**** PROVIDED DATA ****

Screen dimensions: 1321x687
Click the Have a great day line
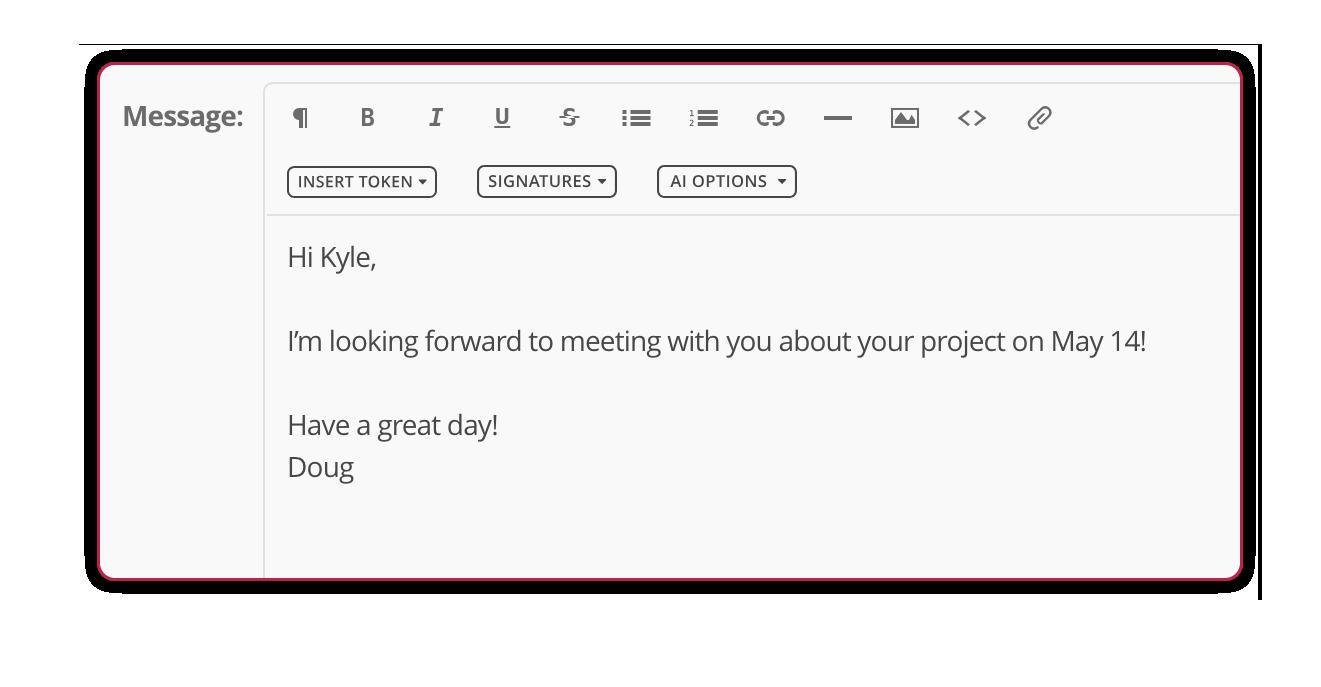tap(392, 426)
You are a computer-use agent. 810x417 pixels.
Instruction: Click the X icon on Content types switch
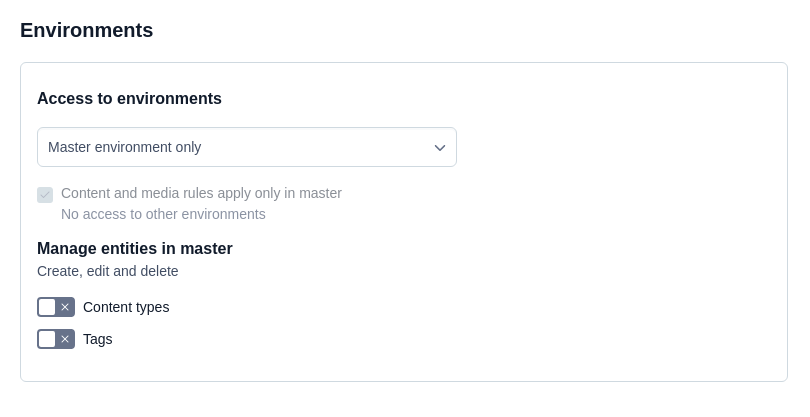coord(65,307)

****

[WORK REQUIRED] Scale the stretch of the records from the line containing "You are a computer-use agent. 810x417 pixels." through the end of the records by reproducing those lines, requests included, with every coordinate in the answers multiplied by 0.2 and rounded to whole numbers, halves rounding up. Reproduce only that stretch, and leave the pictures out.

[TASK RESULT]
You are a computer-use agent. 810x417 pixels.
Instruction: Click the X icon on Content types switch
coord(13,61)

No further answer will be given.